Thanks! It gets 6-8 hours of sun a day, it's very sunny there. I am feeding the fish "Goldfish and Koi" pellets every other day, 8 pellets each day.


----------



## Guest (Jun 27, 2006)

I would suggest for one to stop feeding as much. I have this same problem and I still have not figured it out. I have heard it takes a UV sterilizer to remove the algae or green water properly in your pond. I have been told you can use Barley bails to remove algae also but it didnt work in my pond at all.. I'm debating on dying the water blue or green to shade my pond...


----------



## Barb (Jun 25, 2006)

Thank you, I was wondering how much was too much.

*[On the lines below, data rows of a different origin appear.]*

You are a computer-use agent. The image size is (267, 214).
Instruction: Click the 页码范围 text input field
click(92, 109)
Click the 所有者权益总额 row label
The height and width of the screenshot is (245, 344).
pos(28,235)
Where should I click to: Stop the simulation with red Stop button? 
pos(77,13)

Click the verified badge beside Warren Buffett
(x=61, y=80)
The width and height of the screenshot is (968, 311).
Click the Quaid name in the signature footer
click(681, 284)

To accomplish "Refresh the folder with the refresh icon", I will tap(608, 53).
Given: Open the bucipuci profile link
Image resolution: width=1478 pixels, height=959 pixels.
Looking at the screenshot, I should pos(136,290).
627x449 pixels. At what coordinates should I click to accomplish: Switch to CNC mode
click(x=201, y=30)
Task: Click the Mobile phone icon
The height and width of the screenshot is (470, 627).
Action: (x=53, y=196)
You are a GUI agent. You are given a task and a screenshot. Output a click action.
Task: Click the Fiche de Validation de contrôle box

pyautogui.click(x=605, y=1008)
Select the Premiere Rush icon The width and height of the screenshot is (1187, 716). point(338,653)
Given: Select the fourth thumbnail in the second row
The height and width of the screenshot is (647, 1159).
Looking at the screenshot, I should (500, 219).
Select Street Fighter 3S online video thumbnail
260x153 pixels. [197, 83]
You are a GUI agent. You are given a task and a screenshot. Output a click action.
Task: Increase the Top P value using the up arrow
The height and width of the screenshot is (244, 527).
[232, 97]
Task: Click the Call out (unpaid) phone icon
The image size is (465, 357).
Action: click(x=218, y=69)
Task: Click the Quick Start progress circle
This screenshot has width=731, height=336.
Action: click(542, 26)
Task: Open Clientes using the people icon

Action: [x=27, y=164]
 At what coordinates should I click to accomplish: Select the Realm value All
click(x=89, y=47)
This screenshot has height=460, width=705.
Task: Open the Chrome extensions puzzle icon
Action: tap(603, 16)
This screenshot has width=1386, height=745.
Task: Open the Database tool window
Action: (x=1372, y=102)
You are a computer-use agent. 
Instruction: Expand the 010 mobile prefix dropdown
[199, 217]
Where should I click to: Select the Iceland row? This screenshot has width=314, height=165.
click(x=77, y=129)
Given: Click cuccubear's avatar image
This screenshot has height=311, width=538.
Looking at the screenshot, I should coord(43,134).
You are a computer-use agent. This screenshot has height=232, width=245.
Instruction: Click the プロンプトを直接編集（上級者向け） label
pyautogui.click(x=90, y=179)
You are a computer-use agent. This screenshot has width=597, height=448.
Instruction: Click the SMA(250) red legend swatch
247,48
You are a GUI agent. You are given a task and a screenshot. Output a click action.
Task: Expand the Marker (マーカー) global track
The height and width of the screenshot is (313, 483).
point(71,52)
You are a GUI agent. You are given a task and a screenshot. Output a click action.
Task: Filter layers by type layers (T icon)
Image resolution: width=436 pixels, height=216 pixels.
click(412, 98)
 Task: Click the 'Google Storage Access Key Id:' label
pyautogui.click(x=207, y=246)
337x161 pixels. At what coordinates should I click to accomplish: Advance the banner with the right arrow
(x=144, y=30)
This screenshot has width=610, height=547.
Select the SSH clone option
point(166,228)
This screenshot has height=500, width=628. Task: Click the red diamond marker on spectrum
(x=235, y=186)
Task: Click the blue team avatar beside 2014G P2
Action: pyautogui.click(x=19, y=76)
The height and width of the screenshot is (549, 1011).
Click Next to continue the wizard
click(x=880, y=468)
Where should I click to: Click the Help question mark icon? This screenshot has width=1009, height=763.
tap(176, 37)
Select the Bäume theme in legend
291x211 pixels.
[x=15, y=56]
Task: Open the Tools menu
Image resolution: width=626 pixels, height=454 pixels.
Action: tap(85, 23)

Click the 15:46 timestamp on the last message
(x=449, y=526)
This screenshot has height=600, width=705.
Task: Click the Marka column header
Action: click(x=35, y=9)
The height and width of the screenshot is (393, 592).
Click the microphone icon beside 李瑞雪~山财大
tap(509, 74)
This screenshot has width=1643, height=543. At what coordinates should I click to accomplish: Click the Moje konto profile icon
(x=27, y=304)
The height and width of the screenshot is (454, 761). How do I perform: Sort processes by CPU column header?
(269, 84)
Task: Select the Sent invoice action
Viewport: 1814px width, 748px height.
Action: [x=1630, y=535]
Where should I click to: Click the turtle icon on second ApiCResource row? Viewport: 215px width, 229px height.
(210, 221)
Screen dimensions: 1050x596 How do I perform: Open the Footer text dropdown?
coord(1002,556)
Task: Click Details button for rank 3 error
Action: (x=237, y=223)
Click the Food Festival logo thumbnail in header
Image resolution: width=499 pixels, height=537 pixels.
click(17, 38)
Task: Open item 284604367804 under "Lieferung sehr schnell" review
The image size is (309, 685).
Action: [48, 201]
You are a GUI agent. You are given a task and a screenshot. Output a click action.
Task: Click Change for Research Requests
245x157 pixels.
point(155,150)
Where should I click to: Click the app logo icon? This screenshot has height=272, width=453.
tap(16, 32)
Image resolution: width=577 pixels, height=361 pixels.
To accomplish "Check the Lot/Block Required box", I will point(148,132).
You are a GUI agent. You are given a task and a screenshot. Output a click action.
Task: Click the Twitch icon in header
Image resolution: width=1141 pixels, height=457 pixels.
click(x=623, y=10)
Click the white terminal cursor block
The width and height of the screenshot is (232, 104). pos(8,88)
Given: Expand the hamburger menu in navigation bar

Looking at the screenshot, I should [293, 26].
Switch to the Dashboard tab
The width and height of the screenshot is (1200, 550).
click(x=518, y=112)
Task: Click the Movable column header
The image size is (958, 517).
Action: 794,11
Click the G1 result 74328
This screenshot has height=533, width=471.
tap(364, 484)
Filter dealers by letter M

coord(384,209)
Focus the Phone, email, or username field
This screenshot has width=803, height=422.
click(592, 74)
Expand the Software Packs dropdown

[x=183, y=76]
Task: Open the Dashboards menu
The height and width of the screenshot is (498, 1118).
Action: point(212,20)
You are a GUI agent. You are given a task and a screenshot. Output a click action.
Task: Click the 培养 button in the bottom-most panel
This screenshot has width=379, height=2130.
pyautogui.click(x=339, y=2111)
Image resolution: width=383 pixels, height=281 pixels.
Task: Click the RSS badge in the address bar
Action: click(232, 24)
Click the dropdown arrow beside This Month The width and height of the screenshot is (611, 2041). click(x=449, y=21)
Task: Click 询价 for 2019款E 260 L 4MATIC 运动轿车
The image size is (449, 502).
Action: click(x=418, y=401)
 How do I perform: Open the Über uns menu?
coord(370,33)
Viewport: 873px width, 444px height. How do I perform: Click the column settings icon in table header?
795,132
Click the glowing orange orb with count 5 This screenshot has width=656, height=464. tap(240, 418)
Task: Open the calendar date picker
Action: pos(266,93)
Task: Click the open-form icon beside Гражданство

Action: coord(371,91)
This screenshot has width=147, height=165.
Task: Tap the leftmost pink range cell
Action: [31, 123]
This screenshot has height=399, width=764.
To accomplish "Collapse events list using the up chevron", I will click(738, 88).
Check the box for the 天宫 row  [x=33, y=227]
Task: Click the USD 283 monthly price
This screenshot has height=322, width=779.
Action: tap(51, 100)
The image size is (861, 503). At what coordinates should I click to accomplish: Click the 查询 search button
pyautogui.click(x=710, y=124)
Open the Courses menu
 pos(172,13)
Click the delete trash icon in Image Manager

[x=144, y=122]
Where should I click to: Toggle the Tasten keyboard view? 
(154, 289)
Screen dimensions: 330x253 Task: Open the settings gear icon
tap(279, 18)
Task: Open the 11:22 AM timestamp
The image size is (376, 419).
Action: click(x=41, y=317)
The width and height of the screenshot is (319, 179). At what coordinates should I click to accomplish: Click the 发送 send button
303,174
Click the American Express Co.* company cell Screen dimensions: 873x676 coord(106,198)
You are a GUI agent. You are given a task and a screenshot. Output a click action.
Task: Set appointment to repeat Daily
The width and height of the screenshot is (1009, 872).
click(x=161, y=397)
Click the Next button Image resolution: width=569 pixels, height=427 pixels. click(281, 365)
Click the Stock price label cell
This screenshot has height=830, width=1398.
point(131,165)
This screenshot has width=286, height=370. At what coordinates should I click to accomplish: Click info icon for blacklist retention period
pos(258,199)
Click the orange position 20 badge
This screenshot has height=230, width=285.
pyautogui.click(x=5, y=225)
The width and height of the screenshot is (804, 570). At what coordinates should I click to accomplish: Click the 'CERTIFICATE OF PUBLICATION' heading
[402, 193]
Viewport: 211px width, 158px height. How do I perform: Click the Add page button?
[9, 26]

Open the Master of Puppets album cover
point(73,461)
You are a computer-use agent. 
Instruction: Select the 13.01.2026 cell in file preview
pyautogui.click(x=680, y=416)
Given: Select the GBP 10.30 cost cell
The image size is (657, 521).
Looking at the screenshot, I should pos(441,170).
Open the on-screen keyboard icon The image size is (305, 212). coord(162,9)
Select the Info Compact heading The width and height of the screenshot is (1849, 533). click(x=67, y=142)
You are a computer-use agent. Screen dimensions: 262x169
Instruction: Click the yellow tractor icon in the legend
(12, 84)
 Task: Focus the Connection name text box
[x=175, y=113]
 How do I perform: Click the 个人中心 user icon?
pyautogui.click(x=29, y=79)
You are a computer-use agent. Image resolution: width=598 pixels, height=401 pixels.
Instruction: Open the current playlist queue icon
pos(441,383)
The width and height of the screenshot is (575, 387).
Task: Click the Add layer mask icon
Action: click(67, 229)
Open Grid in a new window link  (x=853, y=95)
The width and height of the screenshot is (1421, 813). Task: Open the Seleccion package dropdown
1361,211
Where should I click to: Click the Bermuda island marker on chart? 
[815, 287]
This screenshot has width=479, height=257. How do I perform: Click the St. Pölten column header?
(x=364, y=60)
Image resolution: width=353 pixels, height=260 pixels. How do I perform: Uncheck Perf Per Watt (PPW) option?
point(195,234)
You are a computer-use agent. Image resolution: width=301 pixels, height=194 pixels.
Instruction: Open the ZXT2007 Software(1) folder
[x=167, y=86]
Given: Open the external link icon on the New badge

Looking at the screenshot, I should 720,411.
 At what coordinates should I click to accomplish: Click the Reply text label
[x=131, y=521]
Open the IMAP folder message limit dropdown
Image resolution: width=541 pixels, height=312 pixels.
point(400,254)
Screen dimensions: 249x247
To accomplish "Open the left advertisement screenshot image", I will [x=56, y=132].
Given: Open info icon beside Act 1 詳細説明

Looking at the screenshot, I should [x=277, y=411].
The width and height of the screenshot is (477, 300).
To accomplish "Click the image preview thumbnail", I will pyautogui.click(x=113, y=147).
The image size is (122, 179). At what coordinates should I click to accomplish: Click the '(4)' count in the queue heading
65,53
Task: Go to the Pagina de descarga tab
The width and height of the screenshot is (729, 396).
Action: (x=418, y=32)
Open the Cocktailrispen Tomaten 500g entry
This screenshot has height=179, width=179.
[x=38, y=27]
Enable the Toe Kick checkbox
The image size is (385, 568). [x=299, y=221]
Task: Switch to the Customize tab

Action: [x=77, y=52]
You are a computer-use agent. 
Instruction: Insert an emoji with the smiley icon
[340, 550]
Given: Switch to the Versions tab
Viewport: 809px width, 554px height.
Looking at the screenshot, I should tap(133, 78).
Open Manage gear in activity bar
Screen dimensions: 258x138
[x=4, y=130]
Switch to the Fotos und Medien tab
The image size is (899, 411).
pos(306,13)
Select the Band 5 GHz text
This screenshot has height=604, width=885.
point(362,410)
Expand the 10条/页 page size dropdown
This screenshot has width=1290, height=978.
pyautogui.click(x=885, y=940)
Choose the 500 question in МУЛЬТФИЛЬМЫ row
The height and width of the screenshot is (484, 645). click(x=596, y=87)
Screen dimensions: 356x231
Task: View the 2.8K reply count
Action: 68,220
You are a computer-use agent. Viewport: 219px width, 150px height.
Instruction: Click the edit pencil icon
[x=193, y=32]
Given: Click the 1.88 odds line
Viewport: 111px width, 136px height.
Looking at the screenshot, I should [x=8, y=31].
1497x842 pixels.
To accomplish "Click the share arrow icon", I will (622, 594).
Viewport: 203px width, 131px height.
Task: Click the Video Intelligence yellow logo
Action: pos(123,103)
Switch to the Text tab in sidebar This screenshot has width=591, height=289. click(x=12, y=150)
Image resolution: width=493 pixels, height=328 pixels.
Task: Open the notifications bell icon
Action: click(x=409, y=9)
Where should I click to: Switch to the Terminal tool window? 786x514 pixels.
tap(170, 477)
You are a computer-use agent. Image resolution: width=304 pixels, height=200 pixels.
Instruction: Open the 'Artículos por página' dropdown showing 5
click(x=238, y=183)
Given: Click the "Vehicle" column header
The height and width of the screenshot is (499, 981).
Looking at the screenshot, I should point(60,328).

I was hoping I wasn't starving them by feeding them every other day, apparently not. How often do you feed your fish?


----------



## KiltyONeal (Jan 25, 2006)

The plant with the purple blooms is water hyacinth. It does an excellent job of filtering the water, especially if given plenty of sun. I use these in my ponds each year. In the spring, I usually get an algae bloom (which is great for my baby fish), then I add some floating plants and it clears up quickly when the plants cover 1/3 to 1/2 the pond. I don't use a fountain/sprayer though. The floating plants probably won't like the surface of the water moving around much.


----------